Photographs are illustrative, undeniable records of family, friends, places and events that one day become an important part of history. From the 1940s to mid-1970s, one man was busy recording weddings, taking family portraits and snapping his camera's shutter around Taos.
Photographs are illustrative, undeniable records of family, friends, places and events that one day become an important part of history. From the 1940s to mid-1970s, one man was busy recording weddings, taking family portraits and snapping his camera's shutter around Taos. His name was Martin Franklin Shaffer — a name that invokes fond memories of a man described as "one of the nicest people you'd ever meet" by those who knew him.
Shaffer was born in Mountainair, New Mexico, on Dec. 10, 1913, to Clem Shaffer and Lena Rivers Imboden Shaffer. He came to Taos in 1933 and 1934 as part of the University of New Mexico (UNM) summer arts program to work with the founders of the Taos Society of Artists. In the late '30s, Shaffer relocated to New York "to understand the arts scene," relayed his grandson, Aidan Shaffer. There, he had an exhibit in the Students League Gallery, after which he went to the Midwest to earn a Masters in Fine Art at the School of the Art Institute of Chicago. He returned to Taos in 1940 and opened Shaffer Studios on Upper Ranchitos, which focused on portrait and wedding photography and iron work. In the early 1950s, Aidan Shaffer said, his grandfather owned Martinez Hacienda and ran his ironworks out of it.
While the studio was Martin Shaffer's bread and butter, for his own pleasure he loved to stroll around the heart of town taking photographs of whatever and whoever caught his eye. Fiestas de Taos definitely got his attention, as did the everyman on the street.
Martin Shaffer died in May 1986, leaving behind a collection of large negatives and vintage images. Aidan Shaffer, while tending to his grandfather's home that unfortunately has been damaged from vandalism, decided to tackle the task of going through what is estimated to be thousands of negatives and photos stored in about 30 boxes. He soon discovered what a monumental task he had signed himself up for.
"I felt the photos needed to be archived after I started looking through them," he said of the images that had been sitting his mother's house collecting dust for many years. "These are historic and valuable images."
Finding himself alone in new territory, Shaffer talked to some friends about what to do with the collection. Their suggestions led him to pictorial archivist Cindy Abel Morris at the Center for Southwest Research and Special Collections at the UNM Libraries.

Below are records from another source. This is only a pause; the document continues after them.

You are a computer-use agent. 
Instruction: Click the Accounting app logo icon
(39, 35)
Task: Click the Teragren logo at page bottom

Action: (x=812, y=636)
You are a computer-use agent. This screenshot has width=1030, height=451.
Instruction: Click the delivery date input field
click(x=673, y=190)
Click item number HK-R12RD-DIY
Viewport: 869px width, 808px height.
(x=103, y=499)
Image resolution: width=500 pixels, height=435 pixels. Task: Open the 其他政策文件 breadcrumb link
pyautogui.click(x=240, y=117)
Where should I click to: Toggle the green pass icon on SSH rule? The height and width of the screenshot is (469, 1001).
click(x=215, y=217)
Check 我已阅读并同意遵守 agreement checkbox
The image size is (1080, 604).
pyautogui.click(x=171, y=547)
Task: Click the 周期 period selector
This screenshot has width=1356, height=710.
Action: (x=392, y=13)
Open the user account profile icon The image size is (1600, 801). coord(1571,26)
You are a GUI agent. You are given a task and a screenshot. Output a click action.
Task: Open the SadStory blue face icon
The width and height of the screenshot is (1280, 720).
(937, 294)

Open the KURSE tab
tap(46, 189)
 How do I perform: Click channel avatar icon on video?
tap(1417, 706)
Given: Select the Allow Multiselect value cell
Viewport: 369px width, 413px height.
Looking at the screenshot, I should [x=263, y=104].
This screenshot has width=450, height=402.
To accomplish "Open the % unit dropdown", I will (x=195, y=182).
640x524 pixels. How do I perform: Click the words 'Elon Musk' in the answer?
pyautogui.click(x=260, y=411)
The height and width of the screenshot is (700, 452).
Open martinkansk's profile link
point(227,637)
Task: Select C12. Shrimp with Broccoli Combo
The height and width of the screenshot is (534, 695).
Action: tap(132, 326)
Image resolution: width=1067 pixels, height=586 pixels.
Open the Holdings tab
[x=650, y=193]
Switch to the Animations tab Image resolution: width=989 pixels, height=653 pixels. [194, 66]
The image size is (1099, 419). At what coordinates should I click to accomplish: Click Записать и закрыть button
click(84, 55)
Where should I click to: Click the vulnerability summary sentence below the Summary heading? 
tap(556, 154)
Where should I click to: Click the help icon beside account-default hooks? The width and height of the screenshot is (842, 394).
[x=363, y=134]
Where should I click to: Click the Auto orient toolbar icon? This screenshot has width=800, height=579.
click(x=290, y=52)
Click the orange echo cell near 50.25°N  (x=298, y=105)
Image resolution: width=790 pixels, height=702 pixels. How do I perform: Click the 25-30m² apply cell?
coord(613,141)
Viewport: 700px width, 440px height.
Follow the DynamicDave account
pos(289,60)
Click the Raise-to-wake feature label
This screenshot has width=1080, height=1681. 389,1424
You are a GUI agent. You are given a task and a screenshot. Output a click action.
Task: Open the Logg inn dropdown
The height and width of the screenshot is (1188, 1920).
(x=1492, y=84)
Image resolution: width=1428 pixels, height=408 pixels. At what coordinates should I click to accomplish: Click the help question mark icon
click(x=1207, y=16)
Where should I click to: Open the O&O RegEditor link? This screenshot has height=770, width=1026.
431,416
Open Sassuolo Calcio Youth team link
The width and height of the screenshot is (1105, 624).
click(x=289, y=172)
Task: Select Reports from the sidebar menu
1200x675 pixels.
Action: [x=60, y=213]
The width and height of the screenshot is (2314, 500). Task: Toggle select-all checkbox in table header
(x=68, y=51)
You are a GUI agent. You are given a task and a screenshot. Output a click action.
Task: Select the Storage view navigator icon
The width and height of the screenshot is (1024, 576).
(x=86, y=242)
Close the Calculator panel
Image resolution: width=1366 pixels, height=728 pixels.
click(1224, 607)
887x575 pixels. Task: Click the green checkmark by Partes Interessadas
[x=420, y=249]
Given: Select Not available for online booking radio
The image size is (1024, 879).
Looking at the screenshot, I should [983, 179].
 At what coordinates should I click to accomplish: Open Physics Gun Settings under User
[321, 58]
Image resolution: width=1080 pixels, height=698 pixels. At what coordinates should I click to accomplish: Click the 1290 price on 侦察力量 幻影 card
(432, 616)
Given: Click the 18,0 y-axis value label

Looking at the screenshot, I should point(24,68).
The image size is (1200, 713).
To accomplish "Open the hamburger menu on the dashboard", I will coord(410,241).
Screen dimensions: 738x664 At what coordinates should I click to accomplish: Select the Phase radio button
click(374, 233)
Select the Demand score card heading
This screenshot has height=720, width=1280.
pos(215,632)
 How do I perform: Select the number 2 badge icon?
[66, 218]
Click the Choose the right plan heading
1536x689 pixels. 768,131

Now, with the help of Abel Morris and UNM students, the collection is being painstakingly and gingerly organized and categorized for archival.
Aidan Shaffer does not believe any of these photographs have ever been published before now. His plan is to digitize them and produce a coffee table book in his grandfather's honor.
The stories these black-and-white windows to the past tell could just as easily been placed in the Leyendas and Raices sections of this publication.